TRECHO FORNECIDO:
====================
Por fim, a situação atual, no que diz respeito a disponibilização
de vagas, no ensino fundamental, em escolas próximas as residências dos alunos,
não se alterou e o programa suplementar de transporte, ainda que
ampliado, pela Administração municipal, ainda não tem atendido a todos os
necessitados, de modo que a ação civil é pertinente e subsiste o interesse
ministerial na procedência dos pedidos da ação.
Não existe qualquer
ilegalidade nos pedidos que não ofendem o discricionarismo
da Administração e nem comprometem o atendimento que atualmente vem sendo
realizado.
O Estatuto da Criança e
do Adolescente prevê, no seu artigo 208 e seguintes, o procedimento judicial
relativo as ações de responsabilidade por ofensa aos
direitos assegurados à criança e ao adolescente, referentes ao não oferecimento
ou oferta irregular, dentre outros, do ensino obrigatório e do programa
suplementar de transporte, de modo que não há que se falar em ilegalidade ou
ofensa ao discricionarismo da Administração.
Também, a procedência
dos pedidos da ação não comprometerá o atendimento que vem sendo prestado,
senão para melhorá-lo e adaptá-lo à lei, ficando por conta da Administração a
adoção das providências administrativas que do comando da sentença resultarem.
====================
MATERIAL FORNECIDO:
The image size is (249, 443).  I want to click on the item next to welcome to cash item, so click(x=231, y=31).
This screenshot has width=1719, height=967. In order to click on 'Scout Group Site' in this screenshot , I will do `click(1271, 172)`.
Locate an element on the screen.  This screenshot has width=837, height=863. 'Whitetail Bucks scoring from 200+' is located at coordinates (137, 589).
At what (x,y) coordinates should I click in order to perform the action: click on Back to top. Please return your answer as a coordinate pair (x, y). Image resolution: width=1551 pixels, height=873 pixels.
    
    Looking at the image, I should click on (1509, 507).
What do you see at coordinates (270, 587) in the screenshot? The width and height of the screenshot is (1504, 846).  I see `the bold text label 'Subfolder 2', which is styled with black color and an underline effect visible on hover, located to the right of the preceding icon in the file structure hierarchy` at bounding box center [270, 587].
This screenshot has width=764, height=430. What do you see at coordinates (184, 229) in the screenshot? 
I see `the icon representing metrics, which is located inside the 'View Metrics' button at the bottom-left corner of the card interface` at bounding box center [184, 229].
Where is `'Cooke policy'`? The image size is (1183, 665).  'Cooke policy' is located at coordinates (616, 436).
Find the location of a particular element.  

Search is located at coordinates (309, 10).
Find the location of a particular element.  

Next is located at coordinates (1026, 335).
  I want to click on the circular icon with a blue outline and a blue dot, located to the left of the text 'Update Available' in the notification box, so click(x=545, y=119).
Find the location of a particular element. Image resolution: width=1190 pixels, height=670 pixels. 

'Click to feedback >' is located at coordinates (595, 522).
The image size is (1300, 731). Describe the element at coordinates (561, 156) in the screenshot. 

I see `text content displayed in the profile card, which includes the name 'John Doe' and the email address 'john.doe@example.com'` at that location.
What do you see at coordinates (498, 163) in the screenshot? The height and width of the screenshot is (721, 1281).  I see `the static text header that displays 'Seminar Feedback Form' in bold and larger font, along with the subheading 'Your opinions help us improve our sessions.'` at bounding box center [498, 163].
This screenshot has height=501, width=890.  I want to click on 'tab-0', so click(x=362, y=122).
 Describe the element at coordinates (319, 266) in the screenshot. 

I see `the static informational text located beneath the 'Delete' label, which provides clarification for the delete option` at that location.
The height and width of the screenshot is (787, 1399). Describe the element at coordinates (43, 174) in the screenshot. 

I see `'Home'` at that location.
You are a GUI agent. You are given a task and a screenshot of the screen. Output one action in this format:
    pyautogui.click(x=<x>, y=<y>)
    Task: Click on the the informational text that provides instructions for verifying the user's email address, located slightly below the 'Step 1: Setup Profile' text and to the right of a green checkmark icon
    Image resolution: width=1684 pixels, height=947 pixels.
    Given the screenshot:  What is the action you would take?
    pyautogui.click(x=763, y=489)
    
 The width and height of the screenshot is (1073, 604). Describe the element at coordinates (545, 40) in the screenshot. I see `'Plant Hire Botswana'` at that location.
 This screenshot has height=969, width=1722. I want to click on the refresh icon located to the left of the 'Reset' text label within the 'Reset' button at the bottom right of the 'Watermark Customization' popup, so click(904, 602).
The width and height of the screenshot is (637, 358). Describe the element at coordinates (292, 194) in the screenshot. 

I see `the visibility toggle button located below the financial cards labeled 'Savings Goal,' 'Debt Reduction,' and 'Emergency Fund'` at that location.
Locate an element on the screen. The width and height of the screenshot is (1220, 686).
====================
INSTRUÇÕES:
1) No trecho sobre vagas escolares e transporte, as afirmações abaixo estão de acordo com o texto? Para cada uma, responda sim ou não e cite as palavras exatas do trecho que decidem a questão.
(a) O programa suplementar de transporte já atende a todos os necessitados.
(b) O Estatuto da Criança e do Adolescente prevê o procedimento judicial no artigo 208 e seguintes.
(c) A procedência dos pedidos vai prejudicar o atendimento que vem sendo prestado.
2) Extraia dos registros, sem mudar nada, as linhas que começam na que contém "At what (x,y)" e terminam na que contém "What do you see at coordinates (270, 587)", incluindo as duas.

RESPOSTAS POR TAREFA:
1)
(a) Não: "ainda não tem atendido a todos os necessitados".
(b) Sim: "prevê, no seu artigo 208 e seguintes, o procedimento judicial".
(c) Não: "a procedência dos pedidos da ação não comprometerá o atendimento que vem sendo prestado".

2)
At what (x,y) coordinates should I click in order to perform the action: click on Back to top. Please return your answer as a coordinate pair (x, y). Image resolution: width=1551 pixels, height=873 pixels.
    
    Looking at the image, I should click on (1509, 507).
What do you see at coordinates (270, 587) in the screenshot? The width and height of the screenshot is (1504, 846).  I see `the bold text label 'Subfolder 2', which is styled with black color and an underline effect visible on hover, located to the right of the preceding icon in the file structure hierarchy` at bounding box center [270, 587].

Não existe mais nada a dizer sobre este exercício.